6.8.1. ‘Do not resuscitate’ (DNR), ‘do not attempt resuscitation’ (DNAR), ‘not for resuscitation’ (NFR), and ‘allow natural death’ (AND) instructions on patient notes have been a cause for concern by older people’s organisations with a suspicion that, because of ageist attitudes in the NHS, older people are more likely to receive such orders, based solely on their age. (Ebrahim, 2000, Opinion) There is also a suspicion that, once a DNR order has been imposed, it affects not just the decision about whether or not to use cardiopulmonary resuscitation but also the general level of care that a patient receives (Dangoor, 2001, Opinion)
6.8.2. Concern was such that resuscitation gained a particular mention in the National Service Framework for Older People. “Specific concerns have been raised about resuscitation policies, and whether older people are more likely to be denied cardiopulmonary resuscitation on the grounds of age alone. ... local resuscitation policies should be based on the guidelines issued by the BMA, RCN and Resuscitation Council, and should be regularly audited to prevent age discrimination.” (Department of Health, 2001, Policy document)
6.8.4. Joint guidance on resuscitation has been issued by the British Medical Association, the Resuscitation Council (UK) and the Royal College of Nursing which indicates that DNR orders should only be issued by senior medical staff and should not normally be issued without consulting the patient or their family. A 2005 study of 58 DNR cases found that while all orders were issued by senior medical staff, in only 10% of cases had the patient been consulted and the family were involved in only 36% of cases. In addition, only one third of patient notes indicated clearly whether the order applied only to cardiopulmonary resuscitation. (Harris and Linnane, 2005, Small survey)
- imposition of a DNR order should be in consultation with patient and family.
- imposition of a DNR order impacts on the quality of care which follows.
- there is inexactitude in the keeping of notes.
Both LCP and DNR are imposed outside of guidelines that this should be done in full knowledge and with discussion with patient and family.
A decision to apply a DNR or place on LCP must have and does have consequences not immediately manifest or understood. This does create a particular mindset that will impact upon the direction of care. Attitudes are down-geared from active supportive care to, at best, maintenance, at worst, active enforcement of the direction of the directive.

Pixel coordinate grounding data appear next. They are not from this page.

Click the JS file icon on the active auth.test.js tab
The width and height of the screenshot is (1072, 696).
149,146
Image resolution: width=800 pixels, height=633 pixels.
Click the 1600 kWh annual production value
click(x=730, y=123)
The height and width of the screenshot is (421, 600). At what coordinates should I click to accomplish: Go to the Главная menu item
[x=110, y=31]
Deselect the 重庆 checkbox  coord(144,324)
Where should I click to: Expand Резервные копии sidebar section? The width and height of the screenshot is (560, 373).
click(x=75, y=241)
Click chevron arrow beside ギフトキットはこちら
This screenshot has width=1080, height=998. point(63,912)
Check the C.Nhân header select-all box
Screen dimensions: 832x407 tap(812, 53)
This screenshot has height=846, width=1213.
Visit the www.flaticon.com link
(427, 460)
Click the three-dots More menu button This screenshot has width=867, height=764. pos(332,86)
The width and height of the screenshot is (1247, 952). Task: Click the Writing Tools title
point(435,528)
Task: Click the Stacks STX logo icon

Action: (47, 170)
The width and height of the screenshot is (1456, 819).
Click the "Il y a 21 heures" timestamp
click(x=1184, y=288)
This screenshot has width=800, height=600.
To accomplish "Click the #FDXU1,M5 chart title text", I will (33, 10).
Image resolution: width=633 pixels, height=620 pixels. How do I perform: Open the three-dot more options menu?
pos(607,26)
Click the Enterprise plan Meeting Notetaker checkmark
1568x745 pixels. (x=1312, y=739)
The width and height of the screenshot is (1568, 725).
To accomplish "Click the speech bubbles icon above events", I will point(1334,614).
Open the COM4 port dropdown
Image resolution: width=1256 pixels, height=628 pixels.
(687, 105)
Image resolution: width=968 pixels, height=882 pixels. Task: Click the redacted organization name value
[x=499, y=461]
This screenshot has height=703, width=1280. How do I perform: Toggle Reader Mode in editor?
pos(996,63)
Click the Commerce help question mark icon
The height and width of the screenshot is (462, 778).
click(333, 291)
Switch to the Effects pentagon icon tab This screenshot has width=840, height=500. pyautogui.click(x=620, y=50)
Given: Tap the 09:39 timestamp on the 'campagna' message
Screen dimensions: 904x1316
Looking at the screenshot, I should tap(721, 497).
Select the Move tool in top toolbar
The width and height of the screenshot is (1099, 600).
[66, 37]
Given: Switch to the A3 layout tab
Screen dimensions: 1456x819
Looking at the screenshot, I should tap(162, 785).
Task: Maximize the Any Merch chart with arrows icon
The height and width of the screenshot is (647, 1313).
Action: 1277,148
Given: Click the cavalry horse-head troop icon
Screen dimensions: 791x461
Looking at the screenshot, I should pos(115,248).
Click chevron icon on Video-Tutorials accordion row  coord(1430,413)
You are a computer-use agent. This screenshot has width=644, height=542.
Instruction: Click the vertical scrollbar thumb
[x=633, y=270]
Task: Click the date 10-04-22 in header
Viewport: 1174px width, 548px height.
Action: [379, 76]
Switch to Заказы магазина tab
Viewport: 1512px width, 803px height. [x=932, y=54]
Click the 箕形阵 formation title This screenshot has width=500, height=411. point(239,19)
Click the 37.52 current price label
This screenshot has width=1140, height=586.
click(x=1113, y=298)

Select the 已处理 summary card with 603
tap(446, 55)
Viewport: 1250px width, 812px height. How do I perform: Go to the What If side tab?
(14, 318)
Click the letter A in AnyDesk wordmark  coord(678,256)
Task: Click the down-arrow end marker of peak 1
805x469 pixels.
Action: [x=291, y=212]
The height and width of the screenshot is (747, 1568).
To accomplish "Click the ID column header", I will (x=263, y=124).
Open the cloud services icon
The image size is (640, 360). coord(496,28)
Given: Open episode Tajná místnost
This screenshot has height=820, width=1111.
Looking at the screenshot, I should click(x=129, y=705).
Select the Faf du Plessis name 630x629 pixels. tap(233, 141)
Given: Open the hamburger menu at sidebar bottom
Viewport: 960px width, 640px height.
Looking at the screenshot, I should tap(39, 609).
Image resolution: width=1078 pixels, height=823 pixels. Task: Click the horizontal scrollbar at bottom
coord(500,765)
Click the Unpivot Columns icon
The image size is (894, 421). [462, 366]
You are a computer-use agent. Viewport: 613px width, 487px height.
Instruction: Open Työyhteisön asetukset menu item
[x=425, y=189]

When an old person, frail and fragile, falls ill, that does not mean they're at death's door; that just means they require that little bit extra care.
Defining someone as ‘dying’ defines also the type of ‘care’ they will receive. It will be a ‘care’ that pushes them along a path to an easy passing; it will not be a care that maintains them and supports them along what passage of life they have left. It will be the rule of pessimism rather than the rule of optimism which holds sway and that will direct decision-making.
Pessimism will rule, morbidity will cloud judgement and guide a reluctance to apply measures that might promote healing rather than ease dying.
The predictable certainty of the care pathway, evidenced to have been religiously adhered to, ensures that - whatever the perception may be or may have been - guidelines are demonstrated to have been followed and boxes have been ticked.
To come full circle, the DOH document agrees and more recent newspaper reports have concurred that older patients are less likely than younger patients to be referred for costly treatments and surgical interventions. So, where lies the issue?
The issue lies in that our old ones are likely to be viewed - in the nicest possible way - as bed-blockers. The NHS Trusts must make savings and the old, the frail and fragile of mind or body, are an easy target.
Plan: Draw up your lists; identify your victims; prepare them, psychologically, to accept their number's up; and, how laudable, reward them with a home visit from a LCP nurse.